PROBLEM DESCRIPTION:
Write out each record a second time, exactly.

RECORD EXTRACTS:
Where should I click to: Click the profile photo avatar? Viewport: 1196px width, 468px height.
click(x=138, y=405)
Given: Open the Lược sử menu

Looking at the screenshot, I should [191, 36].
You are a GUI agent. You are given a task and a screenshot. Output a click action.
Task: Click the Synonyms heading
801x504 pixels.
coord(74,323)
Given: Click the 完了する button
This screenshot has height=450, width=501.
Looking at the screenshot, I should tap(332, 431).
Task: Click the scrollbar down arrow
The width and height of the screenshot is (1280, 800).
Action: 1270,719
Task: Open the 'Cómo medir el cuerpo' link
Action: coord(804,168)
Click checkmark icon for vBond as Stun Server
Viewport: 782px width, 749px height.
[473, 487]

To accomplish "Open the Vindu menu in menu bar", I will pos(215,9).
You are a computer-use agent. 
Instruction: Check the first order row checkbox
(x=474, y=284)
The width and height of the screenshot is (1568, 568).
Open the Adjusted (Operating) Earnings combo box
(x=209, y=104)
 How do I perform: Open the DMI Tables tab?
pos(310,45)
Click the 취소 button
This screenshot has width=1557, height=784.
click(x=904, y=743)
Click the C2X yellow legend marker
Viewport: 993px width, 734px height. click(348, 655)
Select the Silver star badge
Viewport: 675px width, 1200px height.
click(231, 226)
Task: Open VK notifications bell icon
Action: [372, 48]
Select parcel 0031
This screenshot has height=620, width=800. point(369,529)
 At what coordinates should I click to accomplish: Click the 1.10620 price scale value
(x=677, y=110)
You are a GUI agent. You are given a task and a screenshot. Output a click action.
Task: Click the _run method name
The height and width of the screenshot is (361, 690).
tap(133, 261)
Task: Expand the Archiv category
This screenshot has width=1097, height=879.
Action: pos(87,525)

TASK RESULT:
Where should I click to: Click the profile photo avatar? Viewport: 1196px width, 468px height.
click(x=138, y=405)
Given: Open the Lược sử menu

Looking at the screenshot, I should [191, 36].
You are a GUI agent. You are given a task and a screenshot. Output a click action.
Task: Click the Synonyms heading
801x504 pixels.
coord(74,323)
Given: Click the 完了する button
This screenshot has height=450, width=501.
Looking at the screenshot, I should tap(332, 431).
Task: Click the scrollbar down arrow
The width and height of the screenshot is (1280, 800).
Action: 1270,719
Task: Open the 'Cómo medir el cuerpo' link
Action: coord(804,168)
Click checkmark icon for vBond as Stun Server
Viewport: 782px width, 749px height.
[473, 487]

To accomplish "Open the Vindu menu in menu bar", I will pos(215,9).
You are a computer-use agent. 
Instruction: Check the first order row checkbox
(x=474, y=284)
The width and height of the screenshot is (1568, 568).
Open the Adjusted (Operating) Earnings combo box
(x=209, y=104)
 How do I perform: Open the DMI Tables tab?
pos(310,45)
Click the 취소 button
This screenshot has width=1557, height=784.
click(x=904, y=743)
Click the C2X yellow legend marker
Viewport: 993px width, 734px height. click(348, 655)
Select the Silver star badge
Viewport: 675px width, 1200px height.
click(231, 226)
Task: Open VK notifications bell icon
Action: [372, 48]
Select parcel 0031
This screenshot has height=620, width=800. point(369,529)
 At what coordinates should I click to accomplish: Click the 1.10620 price scale value
(x=677, y=110)
You are a GUI agent. You are given a task and a screenshot. Output a click action.
Task: Click the _run method name
The height and width of the screenshot is (361, 690).
tap(133, 261)
Task: Expand the Archiv category
This screenshot has width=1097, height=879.
Action: pos(87,525)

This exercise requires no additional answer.